▸ DIRECTIONS: The entries below are to be copied exactly, with every picture left out.

-.-.-

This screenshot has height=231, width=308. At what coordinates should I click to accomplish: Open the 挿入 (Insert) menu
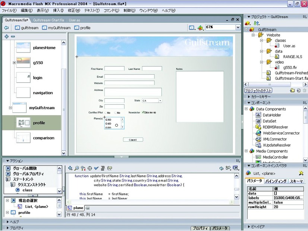(59, 10)
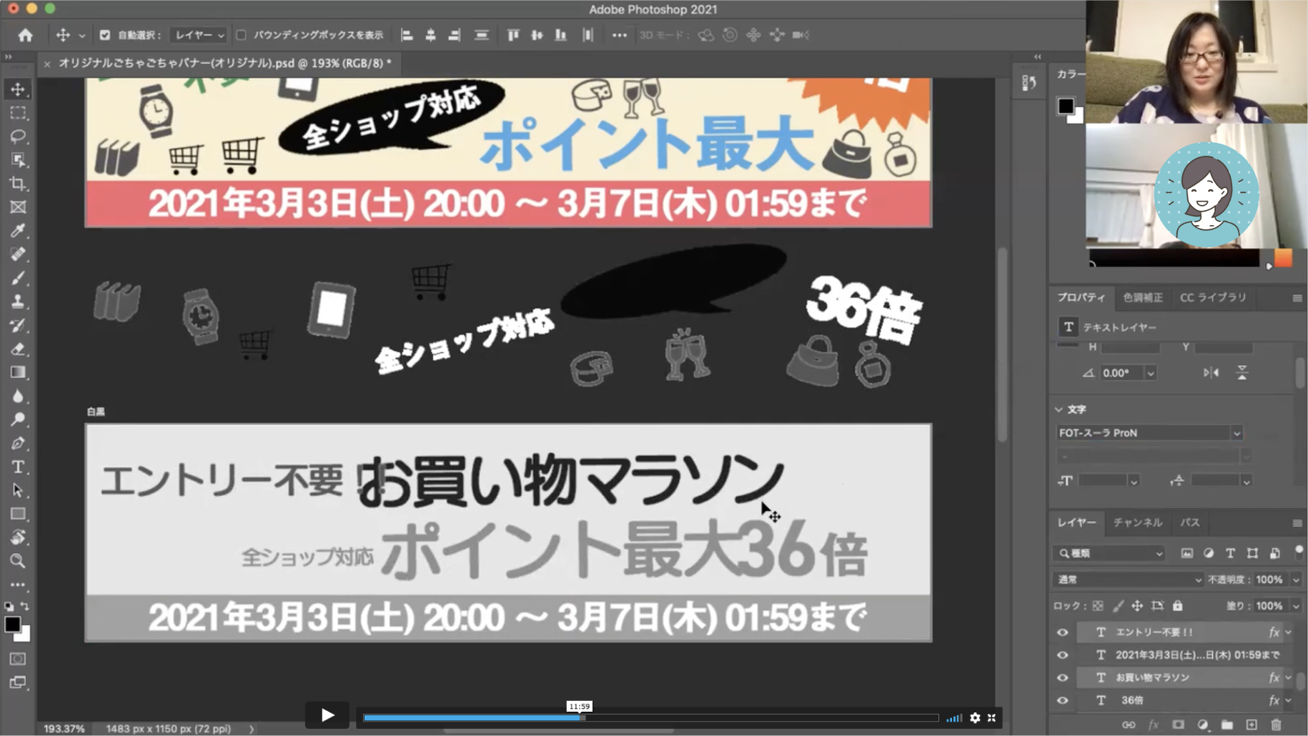Screen dimensions: 1308x736
Task: Select the Eyedropper tool
Action: pos(18,231)
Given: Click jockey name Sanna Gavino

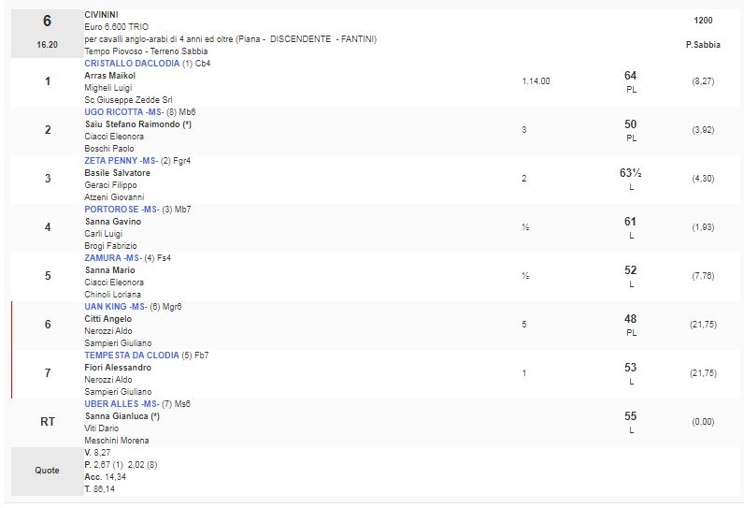Looking at the screenshot, I should (x=110, y=222).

-.-.-

▸ EXERCISE ANSWER:
This screenshot has height=231, width=308. At what coordinates should I click to accomplish: Open the 挿入 (Insert) menu
(59, 10)
Screen dimensions: 1308x736
Task: Select the Eyedropper tool
Action: pos(18,231)
Given: Click jockey name Sanna Gavino

Looking at the screenshot, I should (x=110, y=222).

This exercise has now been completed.